START EXCERPTED PASSAGE

Beginning last Saturday night, July 21, Anaheim CA has endured four consecutive nights of rioting after police shootings that killed two Hispanics, Manuel Diaz and Joel Acevedo.
All that Main Stream Media initially reported about the Diaz shooting was that he was in an alleyway at 4 p.m. with some other men, all of whom ran when the police came, and that police believed that Diaz tossed a bag of heroin. However, a letter of correction from the president of the Anaheim police union published maintained that Diaz had acted as though he had a weapon and was going to fire on pursuing officers:
“Diaz, while being chased by Anaheim police officers indicated that he had a weapon on him by keeping his hands in his front waistband area then turning toward the officer while he pulled out an unknown object. No weapon was found. This same scenario played out the following evening, but in this case Joel Acevedo, after being chased, turned and shot at the police officers with a handgun.”
[Letters: Anaheim police still ready to protect, serve by Kerry Condon, President, Anaheim Police Association, Orange County Register, July 26, 2012; Updated July 27, 2012 1:49 p.m.]
Police said Joel Acevedo was in a party of three driving a stolen SUV. A marked police squad car tried to pull over the SUV, but it crashed, whereupon the occupants fled. Acevedo, who was on probation, fired two shots at pursuing officers. They returned fire, killing him.
Locals, including mothers using children and babies as human shields, tried to sabotage the Diaz crime scene, and provoked and attacked police investigators:
They pushed a dumpster holding burning trash toward police. Some also threw rocks and bottles at officers, who responded by firing pepper spray and rubber bullets.
[24 Arrested as Protesters Swarm Streets in Anaheim, KTLA News, July 25, 20124:40 p.m. PDT.]
On Tuesday night, according to Anaheim Mayor Tom Tait, 200 people tried to force their way into a City Council meeting. The crowd swelled to 1,000, then blocked traffic for hours. When forced to move by police, the mob attacked police cars, set dumpsters on fire and blocked streets with them; smashed shop windows; looted stores; and battered civilians and police alike. Twenty-four rioters, including four minors, were arrested. [24 Arrested Following Clash Between Protestors, Anaheim Police, CBS L.A., July 25, 2012 6:18 a.m.]
“Protestors”?

END EXCERPTED PASSAGE
START DATA SHOWN

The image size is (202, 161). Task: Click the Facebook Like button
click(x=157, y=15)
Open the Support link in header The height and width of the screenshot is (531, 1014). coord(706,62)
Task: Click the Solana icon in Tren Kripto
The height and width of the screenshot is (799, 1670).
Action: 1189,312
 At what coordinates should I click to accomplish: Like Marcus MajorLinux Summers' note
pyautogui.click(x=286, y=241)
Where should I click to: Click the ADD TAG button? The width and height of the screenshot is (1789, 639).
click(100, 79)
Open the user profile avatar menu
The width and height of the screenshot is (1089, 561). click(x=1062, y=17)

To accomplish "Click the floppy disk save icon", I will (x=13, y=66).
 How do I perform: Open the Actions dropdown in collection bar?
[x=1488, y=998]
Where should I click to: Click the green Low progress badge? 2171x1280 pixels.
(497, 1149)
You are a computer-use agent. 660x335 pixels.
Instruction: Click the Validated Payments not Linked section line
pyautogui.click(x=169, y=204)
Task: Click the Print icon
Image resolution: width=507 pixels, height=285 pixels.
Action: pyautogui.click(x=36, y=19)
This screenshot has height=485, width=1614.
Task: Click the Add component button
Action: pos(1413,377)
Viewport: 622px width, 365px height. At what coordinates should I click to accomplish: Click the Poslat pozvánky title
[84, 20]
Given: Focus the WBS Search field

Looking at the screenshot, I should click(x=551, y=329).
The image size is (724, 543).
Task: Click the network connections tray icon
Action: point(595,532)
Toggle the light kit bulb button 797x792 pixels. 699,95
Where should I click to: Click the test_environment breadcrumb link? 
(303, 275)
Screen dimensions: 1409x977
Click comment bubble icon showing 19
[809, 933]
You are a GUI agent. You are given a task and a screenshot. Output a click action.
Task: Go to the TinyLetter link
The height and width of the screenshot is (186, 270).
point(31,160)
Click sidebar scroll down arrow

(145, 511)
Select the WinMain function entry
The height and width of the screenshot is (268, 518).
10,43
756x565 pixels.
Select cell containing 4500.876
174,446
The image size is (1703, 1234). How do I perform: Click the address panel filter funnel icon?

END DATA SHOWN

TO BE DONE:
(1) Reproduce the source data records from the beginning through the line containing "pyautogui.click(x=286, y=241)", inclusive, with every coordinate in the answers multiplied by 0.2 and rounded to the nearest whole number, halves rounded up, leaving the requests and their numbers unchanged.
(2) Continue the account of the Anaheim rioting from its final line onward.

IN RESPONSE:
(1)
The image size is (202, 161). Task: Click the Facebook Like button
click(x=31, y=3)
Open the Support link in header The height and width of the screenshot is (531, 1014). coord(141,12)
Task: Click the Solana icon in Tren Kripto
The height and width of the screenshot is (799, 1670).
Action: 238,62
 At what coordinates should I click to accomplish: Like Marcus MajorLinux Summers' note
pyautogui.click(x=57, y=48)

(2)
The rioters raged that police shot them with beanbags, pepper balls, and rubber bullets, and showed sympathetic black-and-blue marks on their midsections. From the KTLA News report:
The shooting deaths—and the city's handling of them—have sparked controversy in the city where some residents say they are afraid of the police.
Considering that Anaheim is now a gang town, it would be wonderful if residents were afraid of the police. But it’s not bloody likely.
California’s MSM have made their own unique contribution. They have showcased the rioters’ emphasis on the six officer-involved shootings (OIS) have resulted in five fatalities since January:
[6 Anaheim police shootings were in neighborhoods across the city by Richard Winton and Robert J. Lopez, L.A. Times, July 25, 2012, 8:14 p.m.]
They have adopted the rioters’ terminology—refusing to use word “riot,” saying instead “demonstrators,” “protesters,” “clash” and in one case, “near-riot”;
They sympathetically present as victims, mothers who thought nothing of taking their children, and even their babies to riots;
They speak of the policing shootings as “killings,” of the dead as “victims,” and of them as having been “slain,” all of which implies that the police officers had committed two murders;
Only one story mentioned that Manuel Diaz was a gang-banger, street name “Stomper”; no stories mentioned Joel Acevedo’s street name, “Yogi.”
None of the initial stories said anything about the gang context in general, identified Stomper Diaz’ or Yogi Acevedo’s gang, or any other gangs operating in Anaheim:
“[Stomper Diaz’] niece, 16-year-old Daisy Gonzalez, said her uncle likely ran away from officers when they approached him because of his past experience with law enforcement. ‘He (doesn’t) like cops. He never liked them because all they do is harass and arrest anyone,’ Gonzalez said. [NS: Unlike the gangs?]
“Residents, protesting what they say is an increased police violence against them in the community, started the near-riot after the shooting on nearby La Palma….
“Said Susan Lopez, ‘I had my baby with me. My baby! The dog scratched me and then grabbed me.... They shot at me while I was holding a baby!’ Another woman yelled, ‘They just shot at us, they shot at a little kid, too.’
[Near-Riot Breaks Out After Officer-Involved Shooting in Anaheim by Jay Jackson, CBS L.A., July 21, 2012 9:53 p.m.]
Every one of those mothers should have been arrested for endangering the welfare of a child. But, to my knowledge, none was.
It was like something out of a painting by Communist propagandist Diego Rivera:
(Diego Rivera, The Uprising)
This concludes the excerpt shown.